ASSIGNMENT 1:
From the AFS Perimeter options page, copy verbatim the part that opens with the words containing "AFS Configuration Options" and closes with "Perimeter configuration options.".
ASSIGNMENT 2:
On the AFS Perimeter options page, what value format does the Logins option use?
ASSIGNMENT 3:
Continue the AFS Perimeter options page from the point where it stops.

PROVIDED TEXT:
━━━━━━━━
Perimeter - AFS

AFS Configuration Options

Product
AFS
AFS_Version
7.10
Category
Reference Guide

Prefix: PaF/Perimeter

Crawl perimeter definition

The following table lists and describes the Perimeter configuration options.

Option

Type (default)

Description

Role

Editable in Back Office

defaultRule

bool (false)

Should URIs be allowed by default ?. Will probaly be refined with afs:crawl=allow,... like rules

developer

Yes

Rules

string_map

List of perimeter rules. Key is path, Value is true to ALLOW and false to DISCARD

developer

Yes

Categories

string_map

List of categories rules. Key is path, Value is a list of facet=value pairs separated by semicolons. Several values can be used if separated by comma. Example: site=Antidot;type=Blog,Info/Corporate will set two facets, 'site' with value 'Antidot' and type with values 'Blog' and 'Info/Corporate'

developer

Yes

pre

string_map

Ordered list of prereq. Key is prerequiste category, value is category-dependent. For now 'crawl' category is supported, value is an uri to fetch before any other uri on the site - useful to force authenfication through a login page, for example

developer

Yes

formData

string_map

Form data for uris. Key=path value=formdata as in param1=value1&param2=value2

developer

Yes

Logins

string_map

List of logins. Key=path value=user:password

developer

Yes

maxDepth

uint (0)
━━━━━━━━
GIVEN MATERIAL:

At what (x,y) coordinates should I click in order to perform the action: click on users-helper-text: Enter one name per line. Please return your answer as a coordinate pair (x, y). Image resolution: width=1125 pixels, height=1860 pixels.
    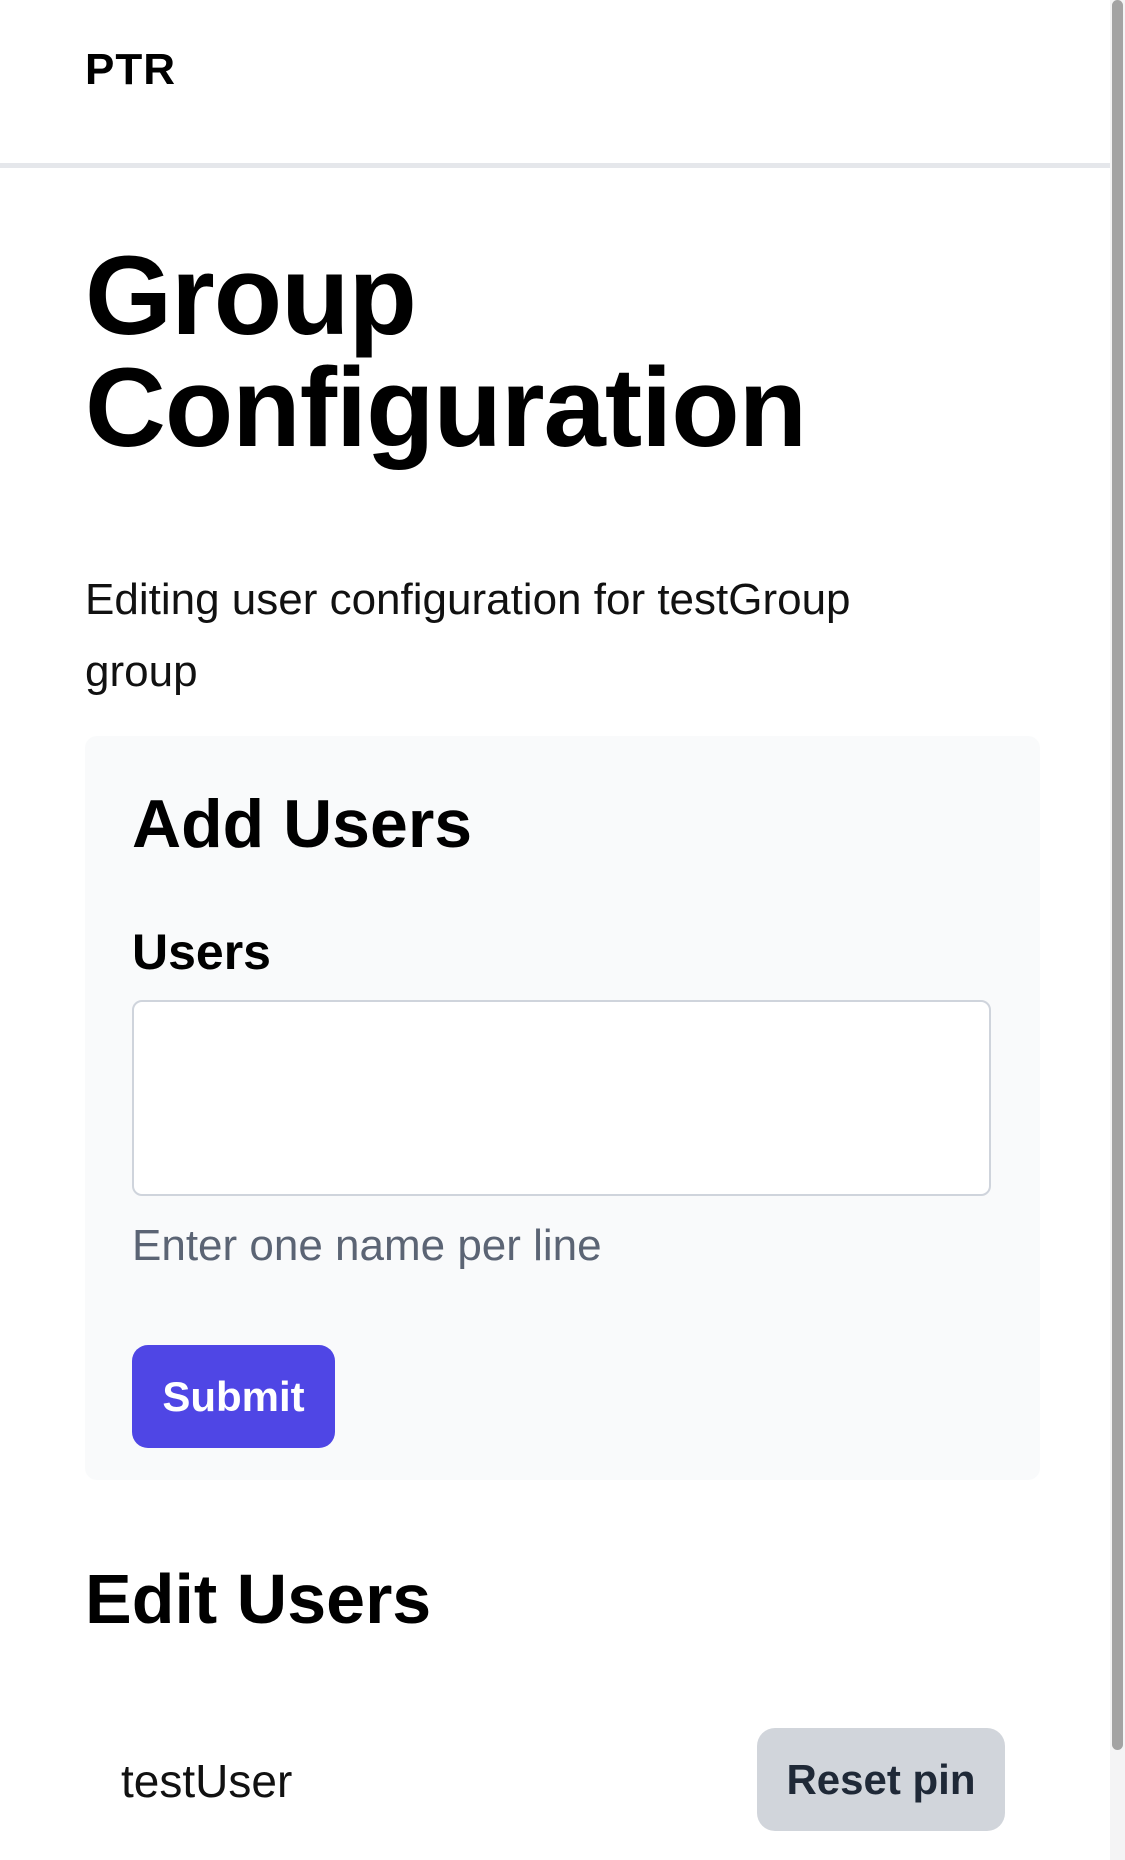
━━━━━━━━
ANSWER 1:
AFS Configuration Options

Product
AFS
AFS_Version
7.10
Category
Reference Guide

Prefix: PaF/Perimeter

Crawl perimeter definition

The following table lists and describes the Perimeter configuration options.

ANSWER 2:
user:password

ANSWER 3:
Maximum crawl depth. Seed uri has depth 1, new uri discovered by uri at depth n has depth (n+1). Use 0 for unlimited depth

developer

Yes

disableRobotsTxt

bool (false)

If true then do not download and analyze robots.txt. Strongly discouraged when web crawling

developer

Yes

disableSitemaps

bool (false)

If true then do not download and analyze sitemaps.

developer

Yes

ignoreNOINDEX

bool (false)

If true then do ignore Meta NOINDEX in HTML Documents. Use with caution.

developer

Yes

ignoreNOFOLLOW

bool (false)

If true then do ignore Meta NOFOLLOW in HTML Documents. Use with caution.

developer

Yes

maxDurationS

uint (30)

Maximum number of seconds allowed for retrieving data

developer

Yes

minSleepDelayS

uint (1)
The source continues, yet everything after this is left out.